_What is required_
Revise the Blazers coaching forum thread between "Fliip? Flip did" and "than Iavaroni is?", inclusive, and write that passage out with "media circus" changed to "media frenzy".

_Page excerpt_
● ● ● ● ●

Silas? Please the guy has been fired by New Orleans and CLeveland in the last 3 years, and is clashing with players and management everywhere he goes.

Fliip? Flip did us wrong before and looks like he did again. 

PJ? I liked the idea of PJ, but talk about begging for a media circus.

I'd have like Musselman, but do we know he is any better than Iavaroni is? 

We may have settled for another assistant, but let's be realistic and realize that there is a reason the guys with HC experience that are available are still available. Let's just move forward from here now. BTW if Grgs stays on because of the hiring, then I think that in and of itself makes this a great move, we need guys who are known for developing young talent, someothing we have an abundance of.


----------



## Dan (Dec 30, 2002)

*Re: Canzano reports that Iavaroni and Blazers are close to finishing a deal..*

Doesn't it seem quite odd that the same guys who has been chastised by us for being such an utter tool (Quick), has reported wrong an inaccurate information (Quick and Crapzano)..reported that John LUcas was offered the job (he wasn't offered the job, and wasn't even asked ABOUT the job) and we all believe it..yet turns out he was wrong. And now he reports that Iavaroni has either been offered or accepted the job. 

When from more than one of my "sources" who still haven't muffed one yet, that isn't true.

It could be one elaborate smoke screen, butI think we're so desperate for a coach (as fans) that we'll believe anything that worthless writer Jason Quick says, just because we're such lemmings sometimes. 

Can someone tell me the last time Jason Quick broke some kind of story? Or Crapzano?

And by "broke the story" I mean actually reported something that was TRUE, and not grossly embellished to paint a picture of a different story.


----------



## Schilly (Dec 30, 2002)

*Re: Canzano reports that Iavaroni and Blazers are close to finishing a deal..*



Hap said:


> Doesn't it seem quite odd that the same guys who has been chastised by us for being such an utter tool (Quick), has reported wrong an inaccurate information (Quick and Crapzano)..reported that John LUcas was offered the job (he wasn't offered the job, and wasn't even asked ABOUT the job) and we all believe it..yet turns out he was wrong. And now he reports that Iavaroni has either been offered or accepted the job.

● ● ● ● ●

_Information shown_
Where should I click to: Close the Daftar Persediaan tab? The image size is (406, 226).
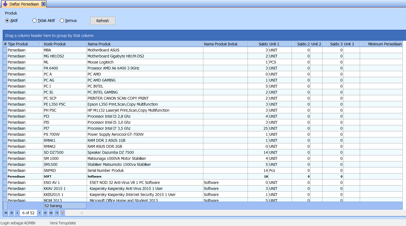coord(44,4)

● ● ● ● ●

_Result of this task_
Fliip? Flip did us wrong before and looks like he did again. 

PJ? I liked the idea of PJ, but talk about begging for a media frenzy.

I'd have like Musselman, but do we know he is any better than Iavaroni is?